(Stored items)
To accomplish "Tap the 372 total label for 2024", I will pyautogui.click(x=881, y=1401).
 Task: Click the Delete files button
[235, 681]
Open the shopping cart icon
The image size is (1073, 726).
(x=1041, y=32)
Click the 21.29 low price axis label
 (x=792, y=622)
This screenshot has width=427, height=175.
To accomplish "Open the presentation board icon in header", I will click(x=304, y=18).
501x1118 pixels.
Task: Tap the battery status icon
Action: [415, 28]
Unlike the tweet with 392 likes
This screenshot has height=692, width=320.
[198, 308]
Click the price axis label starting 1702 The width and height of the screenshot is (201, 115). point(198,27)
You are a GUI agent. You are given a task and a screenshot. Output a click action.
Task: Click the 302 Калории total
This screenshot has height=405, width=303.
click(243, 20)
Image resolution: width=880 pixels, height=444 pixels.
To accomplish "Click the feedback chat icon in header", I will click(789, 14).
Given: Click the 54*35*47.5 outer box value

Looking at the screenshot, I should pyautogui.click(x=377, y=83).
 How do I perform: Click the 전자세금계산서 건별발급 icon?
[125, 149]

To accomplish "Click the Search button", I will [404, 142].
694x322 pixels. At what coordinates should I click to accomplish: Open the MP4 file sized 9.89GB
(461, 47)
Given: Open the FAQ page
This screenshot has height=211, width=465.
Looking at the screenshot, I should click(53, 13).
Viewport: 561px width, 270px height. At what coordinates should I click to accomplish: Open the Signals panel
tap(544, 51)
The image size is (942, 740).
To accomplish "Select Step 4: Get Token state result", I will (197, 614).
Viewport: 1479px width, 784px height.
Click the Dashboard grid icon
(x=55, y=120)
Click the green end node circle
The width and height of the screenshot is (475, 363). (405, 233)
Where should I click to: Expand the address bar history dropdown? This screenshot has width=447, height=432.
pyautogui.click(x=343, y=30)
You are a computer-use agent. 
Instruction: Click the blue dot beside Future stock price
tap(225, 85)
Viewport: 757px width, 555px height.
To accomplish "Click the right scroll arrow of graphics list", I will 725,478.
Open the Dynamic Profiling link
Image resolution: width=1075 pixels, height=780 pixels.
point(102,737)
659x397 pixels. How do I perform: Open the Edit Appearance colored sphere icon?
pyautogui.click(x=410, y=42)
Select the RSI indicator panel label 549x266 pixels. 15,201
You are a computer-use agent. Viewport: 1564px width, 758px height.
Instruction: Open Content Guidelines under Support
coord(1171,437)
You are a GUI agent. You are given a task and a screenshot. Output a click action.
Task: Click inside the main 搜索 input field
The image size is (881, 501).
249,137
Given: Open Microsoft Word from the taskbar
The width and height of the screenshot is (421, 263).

PROBLEM STATEMENT: Without leaving anything out, repeat every entry shown above.

EXERCISE RESPONSE:
To accomplish "Tap the 372 total label for 2024", I will pyautogui.click(x=881, y=1401).
 Task: Click the Delete files button
[235, 681]
Open the shopping cart icon
The image size is (1073, 726).
(x=1041, y=32)
Click the 21.29 low price axis label
 (x=792, y=622)
This screenshot has width=427, height=175.
To accomplish "Open the presentation board icon in header", I will click(x=304, y=18).
501x1118 pixels.
Task: Tap the battery status icon
Action: [415, 28]
Unlike the tweet with 392 likes
This screenshot has height=692, width=320.
[198, 308]
Click the price axis label starting 1702 The width and height of the screenshot is (201, 115). point(198,27)
You are a GUI agent. You are given a task and a screenshot. Output a click action.
Task: Click the 302 Калории total
This screenshot has height=405, width=303.
click(243, 20)
Image resolution: width=880 pixels, height=444 pixels.
To accomplish "Click the feedback chat icon in header", I will click(789, 14).
Given: Click the 54*35*47.5 outer box value

Looking at the screenshot, I should pyautogui.click(x=377, y=83).
 How do I perform: Click the 전자세금계산서 건별발급 icon?
[125, 149]

To accomplish "Click the Search button", I will [404, 142].
694x322 pixels. At what coordinates should I click to accomplish: Open the MP4 file sized 9.89GB
(461, 47)
Given: Open the FAQ page
This screenshot has height=211, width=465.
Looking at the screenshot, I should click(53, 13).
Viewport: 561px width, 270px height. At what coordinates should I click to accomplish: Open the Signals panel
tap(544, 51)
The image size is (942, 740).
To accomplish "Select Step 4: Get Token state result", I will (197, 614).
Viewport: 1479px width, 784px height.
Click the Dashboard grid icon
(x=55, y=120)
Click the green end node circle
The width and height of the screenshot is (475, 363). (405, 233)
Where should I click to: Expand the address bar history dropdown? This screenshot has width=447, height=432.
pyautogui.click(x=343, y=30)
You are a computer-use agent. 
Instruction: Click the blue dot beside Future stock price
tap(225, 85)
Viewport: 757px width, 555px height.
To accomplish "Click the right scroll arrow of graphics list", I will 725,478.
Open the Dynamic Profiling link
Image resolution: width=1075 pixels, height=780 pixels.
point(102,737)
659x397 pixels. How do I perform: Open the Edit Appearance colored sphere icon?
pyautogui.click(x=410, y=42)
Select the RSI indicator panel label 549x266 pixels. 15,201
You are a computer-use agent. Viewport: 1564px width, 758px height.
Instruction: Open Content Guidelines under Support
coord(1171,437)
You are a GUI agent. You are given a task and a screenshot. Output a click action.
Task: Click inside the main 搜索 input field
The image size is (881, 501).
249,137
Given: Open Microsoft Word from the taskbar
The width and height of the screenshot is (421, 263).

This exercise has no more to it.